As summarized in Table 4 and Table 5, image inpainting quality assessment metrics can be categorized into full-reference metrics for pixel fidelity, no-reference metrics requiring no reference image, and distribution-based metrics for evaluating the overall performance of generative models. The most significant challenge currently facing the inpainting evaluation framework is the misalignment between existing metrics and the core objective of the task: the former were designed to measure known distortions, whereas the latter centers on generating plausible new content. Mathematical fidelity metrics such as PSNR/SSIM exhibit weak or even negative correlation with human judgment in semantic generation scenarios, often misleading research toward overly smooth results. Perceptual metrics such as LPIPS show higher correlation but may fail to capture errors that violate overarching semantics or physical logic. A deeper misalignment stems from a cognitive gap: humans rely on high-level reasoning to judge correctness, while metrics compute only the realism of low-level features. This can lead metrics to assign high scores to semantically absurd yet texturally natural generations. Current practices also involve metric misuse, such as prioritizing PSNR for subjective quality assessment, overlooking the sample sensitivity of FID, or indiscriminately applying no-reference metrics outside their intended domain. A layered evaluation mechanism is now commonly adopted. For example, a foundational layer employs PSNR/SSIM to ensure reproducibility, a perceptual layer uses LPIPS/FID to gauge visual naturalness, culminating in human judgment or deep learning-based diagnostic methods. The future evaluation paradigm must evolve toward greater interpretability, interactivity, and task utility. By quantifying cognitive load or downstream task performance, we may genuinely bridge the gap between objective scores and subjective value.

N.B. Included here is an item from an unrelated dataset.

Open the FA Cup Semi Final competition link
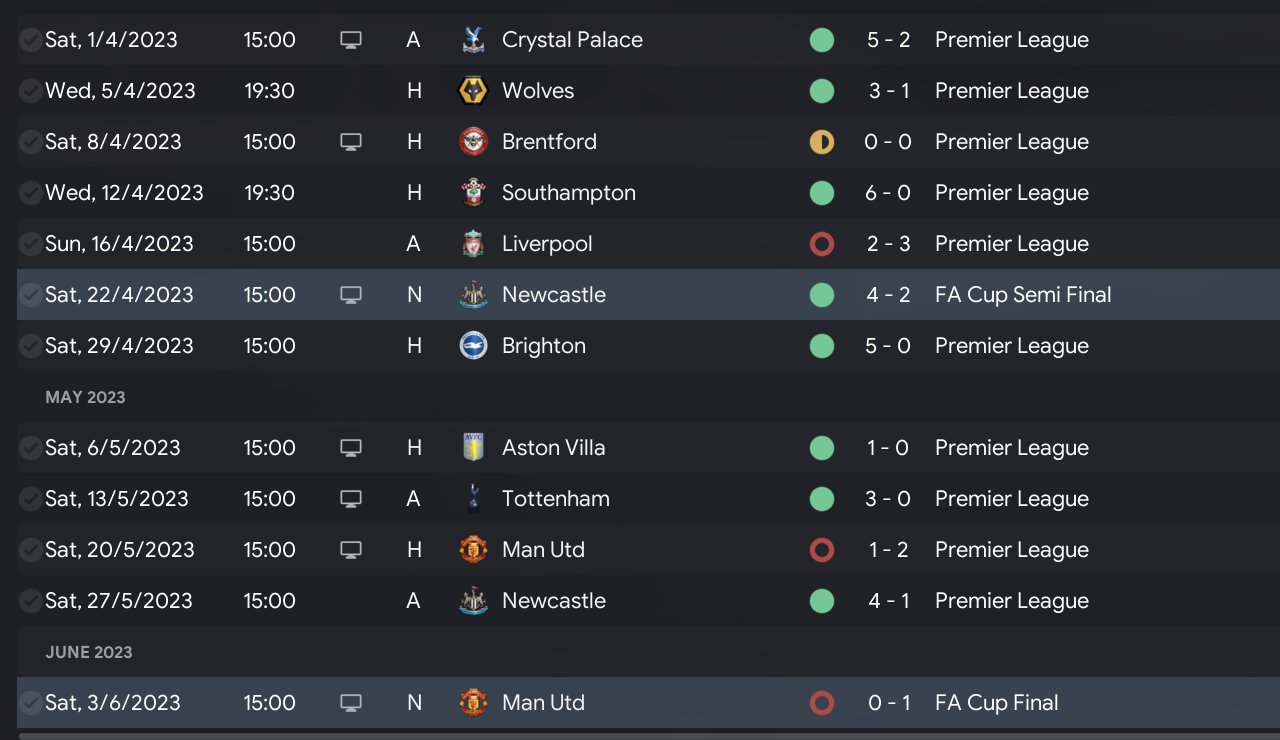This screenshot has width=1280, height=740. coord(1023,295)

5. Challenges and Future Directions

Image inpainting, as a fundamental discipline within computer vision, has advanced considerably with the development of deep learning. Nevertheless, existing research continues to confront multiple challenges. Critical issues such as preserving semantic consistency, achieving coordinated texture-structure reconstruction, enabling efficient high-resolution restoration, supporting diverse generation capabilities, ensuring the appropriateness of evaluation frameworks, and improving dataset generalizability remain pressing and demand thorough investigation and fundamental breakthroughs. In light of these challenges, this article proposes the following outlook on pivotal future research directions.

Enhancing High-Level Semantic Understanding: urrent models face significant challenges in this area, including a propensity for semantic errors and hallucinations, difficulties in modeling long-range dependencies, and a lack of integration with external knowledge. Future efforts must focus on developing architectures that effectively integrate global and local information, incorporating multimodal inputs and commonsense priors, and advancing inpainting methods grounded in causal reasoning.

Unifying Structure and Texture Restoration: The central challenge lies in the effective decoupling and coordination of structure and texture, failure of which leads to loss of detail and unnatural blending. Promising research directions involve deepening frequency-domain and multi-scale analysis, optimizing bidirectional guidance mechanisms, and exploring physics-informed texture synthesis.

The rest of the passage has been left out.